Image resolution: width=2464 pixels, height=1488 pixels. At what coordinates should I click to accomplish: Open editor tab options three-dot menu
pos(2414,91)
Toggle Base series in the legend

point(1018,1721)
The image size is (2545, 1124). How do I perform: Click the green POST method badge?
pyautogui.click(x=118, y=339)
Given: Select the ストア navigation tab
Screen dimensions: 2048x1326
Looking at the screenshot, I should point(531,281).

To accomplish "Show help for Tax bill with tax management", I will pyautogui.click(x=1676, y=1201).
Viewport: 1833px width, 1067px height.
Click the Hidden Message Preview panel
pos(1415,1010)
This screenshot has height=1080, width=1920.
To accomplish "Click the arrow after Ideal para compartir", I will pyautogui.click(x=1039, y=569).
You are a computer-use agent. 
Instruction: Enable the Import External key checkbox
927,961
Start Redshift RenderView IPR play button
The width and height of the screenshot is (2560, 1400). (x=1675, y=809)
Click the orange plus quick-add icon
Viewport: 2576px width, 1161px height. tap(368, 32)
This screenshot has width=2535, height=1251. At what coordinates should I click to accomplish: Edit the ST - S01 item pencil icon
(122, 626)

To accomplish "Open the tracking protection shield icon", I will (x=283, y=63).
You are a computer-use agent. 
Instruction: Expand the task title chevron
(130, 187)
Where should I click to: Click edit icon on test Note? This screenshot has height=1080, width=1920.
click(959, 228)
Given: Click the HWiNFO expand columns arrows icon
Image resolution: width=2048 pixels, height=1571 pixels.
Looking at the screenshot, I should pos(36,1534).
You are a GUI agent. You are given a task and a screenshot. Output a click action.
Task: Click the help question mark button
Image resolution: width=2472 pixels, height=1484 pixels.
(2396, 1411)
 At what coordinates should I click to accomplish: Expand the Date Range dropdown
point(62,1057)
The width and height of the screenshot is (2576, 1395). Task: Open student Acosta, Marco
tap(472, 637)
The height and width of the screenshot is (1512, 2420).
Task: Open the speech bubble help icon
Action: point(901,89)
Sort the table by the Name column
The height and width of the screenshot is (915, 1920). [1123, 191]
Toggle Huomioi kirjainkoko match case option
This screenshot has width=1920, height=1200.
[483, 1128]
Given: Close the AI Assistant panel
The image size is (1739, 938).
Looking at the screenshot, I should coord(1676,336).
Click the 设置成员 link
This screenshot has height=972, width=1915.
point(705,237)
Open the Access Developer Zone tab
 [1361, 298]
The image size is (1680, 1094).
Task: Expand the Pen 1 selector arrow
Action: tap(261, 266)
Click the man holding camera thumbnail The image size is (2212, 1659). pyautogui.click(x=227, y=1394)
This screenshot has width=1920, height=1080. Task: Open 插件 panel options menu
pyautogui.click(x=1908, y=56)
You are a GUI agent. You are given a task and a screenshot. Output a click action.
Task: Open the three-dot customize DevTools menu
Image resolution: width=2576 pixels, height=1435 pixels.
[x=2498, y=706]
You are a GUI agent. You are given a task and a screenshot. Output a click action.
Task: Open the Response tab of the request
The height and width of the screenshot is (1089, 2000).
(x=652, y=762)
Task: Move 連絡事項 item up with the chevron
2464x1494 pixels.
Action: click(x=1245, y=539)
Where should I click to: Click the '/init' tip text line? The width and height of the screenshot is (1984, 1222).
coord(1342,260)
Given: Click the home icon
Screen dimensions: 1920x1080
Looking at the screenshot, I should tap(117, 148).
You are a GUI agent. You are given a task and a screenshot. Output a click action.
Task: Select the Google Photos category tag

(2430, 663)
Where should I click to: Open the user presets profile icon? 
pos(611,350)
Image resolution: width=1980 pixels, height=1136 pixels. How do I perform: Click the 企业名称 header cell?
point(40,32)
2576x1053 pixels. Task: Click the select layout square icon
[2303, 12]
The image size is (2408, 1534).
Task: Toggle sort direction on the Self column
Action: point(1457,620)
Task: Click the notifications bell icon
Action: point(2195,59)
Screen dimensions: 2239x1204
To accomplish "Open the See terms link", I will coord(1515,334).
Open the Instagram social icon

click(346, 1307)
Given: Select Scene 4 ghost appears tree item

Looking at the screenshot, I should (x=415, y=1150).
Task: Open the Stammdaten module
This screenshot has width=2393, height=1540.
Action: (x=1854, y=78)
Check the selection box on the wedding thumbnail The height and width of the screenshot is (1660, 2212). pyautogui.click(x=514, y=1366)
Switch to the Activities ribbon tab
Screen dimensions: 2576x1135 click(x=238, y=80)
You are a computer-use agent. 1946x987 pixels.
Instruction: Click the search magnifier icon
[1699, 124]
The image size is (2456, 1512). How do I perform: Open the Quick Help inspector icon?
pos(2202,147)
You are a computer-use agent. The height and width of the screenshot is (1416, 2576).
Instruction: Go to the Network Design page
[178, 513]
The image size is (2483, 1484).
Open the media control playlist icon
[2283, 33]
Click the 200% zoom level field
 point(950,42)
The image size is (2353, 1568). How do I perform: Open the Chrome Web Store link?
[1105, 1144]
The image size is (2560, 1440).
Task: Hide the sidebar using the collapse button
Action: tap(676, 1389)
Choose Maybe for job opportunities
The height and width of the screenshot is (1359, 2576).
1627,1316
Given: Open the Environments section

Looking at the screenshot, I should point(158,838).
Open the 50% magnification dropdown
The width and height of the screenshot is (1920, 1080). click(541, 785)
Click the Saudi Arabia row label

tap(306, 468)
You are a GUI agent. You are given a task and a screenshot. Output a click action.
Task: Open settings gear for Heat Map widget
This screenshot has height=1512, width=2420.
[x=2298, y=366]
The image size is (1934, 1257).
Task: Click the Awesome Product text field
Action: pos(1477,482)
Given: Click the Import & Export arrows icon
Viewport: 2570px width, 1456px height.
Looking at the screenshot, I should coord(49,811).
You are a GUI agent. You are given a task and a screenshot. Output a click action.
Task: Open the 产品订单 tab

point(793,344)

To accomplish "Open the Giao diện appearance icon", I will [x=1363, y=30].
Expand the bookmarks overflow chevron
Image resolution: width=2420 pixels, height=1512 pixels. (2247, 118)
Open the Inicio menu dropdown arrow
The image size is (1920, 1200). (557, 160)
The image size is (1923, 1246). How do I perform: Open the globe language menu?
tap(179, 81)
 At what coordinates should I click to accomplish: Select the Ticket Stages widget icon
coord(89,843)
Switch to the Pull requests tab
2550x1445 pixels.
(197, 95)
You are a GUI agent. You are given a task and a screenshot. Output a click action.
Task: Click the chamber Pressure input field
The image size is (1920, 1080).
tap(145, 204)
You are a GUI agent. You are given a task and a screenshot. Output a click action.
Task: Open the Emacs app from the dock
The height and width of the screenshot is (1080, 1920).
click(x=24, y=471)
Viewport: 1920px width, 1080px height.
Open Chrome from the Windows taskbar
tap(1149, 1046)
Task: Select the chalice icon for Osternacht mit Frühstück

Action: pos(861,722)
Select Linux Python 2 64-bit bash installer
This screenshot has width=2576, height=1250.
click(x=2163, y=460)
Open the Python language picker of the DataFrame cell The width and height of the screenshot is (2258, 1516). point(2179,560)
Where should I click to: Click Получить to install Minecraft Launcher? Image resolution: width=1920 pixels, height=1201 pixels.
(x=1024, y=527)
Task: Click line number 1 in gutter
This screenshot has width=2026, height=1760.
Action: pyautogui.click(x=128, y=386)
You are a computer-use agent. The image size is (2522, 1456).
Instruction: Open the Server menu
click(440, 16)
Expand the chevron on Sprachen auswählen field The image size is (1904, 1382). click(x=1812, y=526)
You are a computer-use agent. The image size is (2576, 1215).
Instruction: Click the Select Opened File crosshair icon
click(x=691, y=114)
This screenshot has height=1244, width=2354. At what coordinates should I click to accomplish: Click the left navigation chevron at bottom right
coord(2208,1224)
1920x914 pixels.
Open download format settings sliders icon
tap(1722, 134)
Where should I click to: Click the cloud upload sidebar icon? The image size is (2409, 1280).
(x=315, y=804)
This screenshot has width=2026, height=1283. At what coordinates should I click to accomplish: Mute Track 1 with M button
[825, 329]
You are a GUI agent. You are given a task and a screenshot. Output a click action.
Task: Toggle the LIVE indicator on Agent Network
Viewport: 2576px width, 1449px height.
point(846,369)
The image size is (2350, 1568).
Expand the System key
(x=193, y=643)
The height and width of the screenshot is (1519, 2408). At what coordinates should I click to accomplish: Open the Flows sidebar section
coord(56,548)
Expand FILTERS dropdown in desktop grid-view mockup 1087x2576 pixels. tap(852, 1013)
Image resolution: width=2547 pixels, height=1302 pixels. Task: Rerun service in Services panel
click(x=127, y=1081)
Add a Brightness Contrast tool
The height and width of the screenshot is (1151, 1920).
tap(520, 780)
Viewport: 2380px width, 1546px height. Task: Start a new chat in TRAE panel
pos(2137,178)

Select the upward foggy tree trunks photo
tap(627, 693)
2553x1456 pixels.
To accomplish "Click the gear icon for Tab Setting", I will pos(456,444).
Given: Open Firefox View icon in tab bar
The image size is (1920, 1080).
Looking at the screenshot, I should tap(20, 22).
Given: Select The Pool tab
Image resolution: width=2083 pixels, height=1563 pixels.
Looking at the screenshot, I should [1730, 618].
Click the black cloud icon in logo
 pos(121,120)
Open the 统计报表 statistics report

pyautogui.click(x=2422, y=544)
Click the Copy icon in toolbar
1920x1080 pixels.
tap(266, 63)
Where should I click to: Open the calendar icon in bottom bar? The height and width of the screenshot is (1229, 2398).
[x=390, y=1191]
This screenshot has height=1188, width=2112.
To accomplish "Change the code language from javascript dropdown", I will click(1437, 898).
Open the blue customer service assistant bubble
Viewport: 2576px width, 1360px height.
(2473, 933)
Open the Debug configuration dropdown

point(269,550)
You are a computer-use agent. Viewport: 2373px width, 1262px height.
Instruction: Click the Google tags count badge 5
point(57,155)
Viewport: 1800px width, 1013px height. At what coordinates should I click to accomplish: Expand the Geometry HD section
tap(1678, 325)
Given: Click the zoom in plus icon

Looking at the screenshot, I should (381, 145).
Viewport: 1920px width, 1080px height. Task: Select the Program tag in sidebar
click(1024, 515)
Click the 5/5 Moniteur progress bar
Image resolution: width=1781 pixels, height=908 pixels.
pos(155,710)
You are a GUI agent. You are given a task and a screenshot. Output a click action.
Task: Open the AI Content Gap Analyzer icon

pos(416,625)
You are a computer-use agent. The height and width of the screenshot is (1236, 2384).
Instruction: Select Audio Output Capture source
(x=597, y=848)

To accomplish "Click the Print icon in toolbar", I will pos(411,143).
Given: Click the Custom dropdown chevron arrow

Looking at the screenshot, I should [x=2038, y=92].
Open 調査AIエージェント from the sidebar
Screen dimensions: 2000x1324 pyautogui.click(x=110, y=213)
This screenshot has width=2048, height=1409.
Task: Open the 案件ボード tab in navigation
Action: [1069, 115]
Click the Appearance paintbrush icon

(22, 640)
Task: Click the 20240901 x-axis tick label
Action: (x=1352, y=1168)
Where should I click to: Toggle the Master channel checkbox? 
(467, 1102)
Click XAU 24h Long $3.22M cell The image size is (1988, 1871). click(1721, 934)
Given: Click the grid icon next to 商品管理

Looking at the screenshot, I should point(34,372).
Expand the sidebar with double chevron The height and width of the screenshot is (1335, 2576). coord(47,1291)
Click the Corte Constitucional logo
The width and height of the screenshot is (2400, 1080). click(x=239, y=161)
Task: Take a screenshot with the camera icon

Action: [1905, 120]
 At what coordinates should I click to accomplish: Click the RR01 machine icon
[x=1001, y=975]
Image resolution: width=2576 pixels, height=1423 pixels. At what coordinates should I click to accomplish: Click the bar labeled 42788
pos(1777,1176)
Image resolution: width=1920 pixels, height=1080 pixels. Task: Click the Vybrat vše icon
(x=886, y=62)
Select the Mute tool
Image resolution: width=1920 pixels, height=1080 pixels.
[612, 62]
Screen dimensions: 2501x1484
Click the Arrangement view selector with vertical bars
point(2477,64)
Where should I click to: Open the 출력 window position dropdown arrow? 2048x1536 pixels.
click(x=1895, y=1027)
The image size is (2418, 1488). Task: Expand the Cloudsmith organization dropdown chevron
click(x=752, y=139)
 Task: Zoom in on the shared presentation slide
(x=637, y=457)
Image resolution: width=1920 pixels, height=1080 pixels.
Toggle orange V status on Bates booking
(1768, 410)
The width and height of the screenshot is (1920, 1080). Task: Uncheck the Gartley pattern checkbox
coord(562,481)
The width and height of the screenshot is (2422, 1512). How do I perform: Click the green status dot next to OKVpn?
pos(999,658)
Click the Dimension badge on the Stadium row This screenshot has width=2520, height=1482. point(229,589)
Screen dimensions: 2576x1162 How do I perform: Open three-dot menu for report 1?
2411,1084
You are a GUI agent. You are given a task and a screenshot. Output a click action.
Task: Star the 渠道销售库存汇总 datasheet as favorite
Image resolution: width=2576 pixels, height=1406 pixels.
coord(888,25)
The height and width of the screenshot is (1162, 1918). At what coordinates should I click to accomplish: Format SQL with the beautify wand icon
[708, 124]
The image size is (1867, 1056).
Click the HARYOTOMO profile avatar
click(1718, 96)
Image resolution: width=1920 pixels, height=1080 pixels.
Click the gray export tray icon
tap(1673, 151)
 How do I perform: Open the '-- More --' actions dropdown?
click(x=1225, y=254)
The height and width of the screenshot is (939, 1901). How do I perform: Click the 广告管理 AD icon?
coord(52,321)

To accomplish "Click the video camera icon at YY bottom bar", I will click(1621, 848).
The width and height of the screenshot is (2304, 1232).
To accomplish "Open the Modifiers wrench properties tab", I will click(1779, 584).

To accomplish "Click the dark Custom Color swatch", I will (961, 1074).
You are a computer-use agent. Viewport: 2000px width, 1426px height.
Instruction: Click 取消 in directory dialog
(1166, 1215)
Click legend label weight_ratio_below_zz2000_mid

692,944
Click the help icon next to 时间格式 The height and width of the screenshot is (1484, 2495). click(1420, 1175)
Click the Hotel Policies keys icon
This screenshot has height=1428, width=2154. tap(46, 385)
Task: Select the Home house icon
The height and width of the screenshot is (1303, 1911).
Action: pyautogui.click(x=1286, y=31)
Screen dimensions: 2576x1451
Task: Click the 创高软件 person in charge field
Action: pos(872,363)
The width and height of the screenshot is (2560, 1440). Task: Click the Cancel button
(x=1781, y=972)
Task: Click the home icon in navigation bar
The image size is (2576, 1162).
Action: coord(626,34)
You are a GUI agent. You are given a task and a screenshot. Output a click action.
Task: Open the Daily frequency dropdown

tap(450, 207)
==============================
The answer should be one number, namely how many lines of the entries above include the string "computer".

### Worked solution
9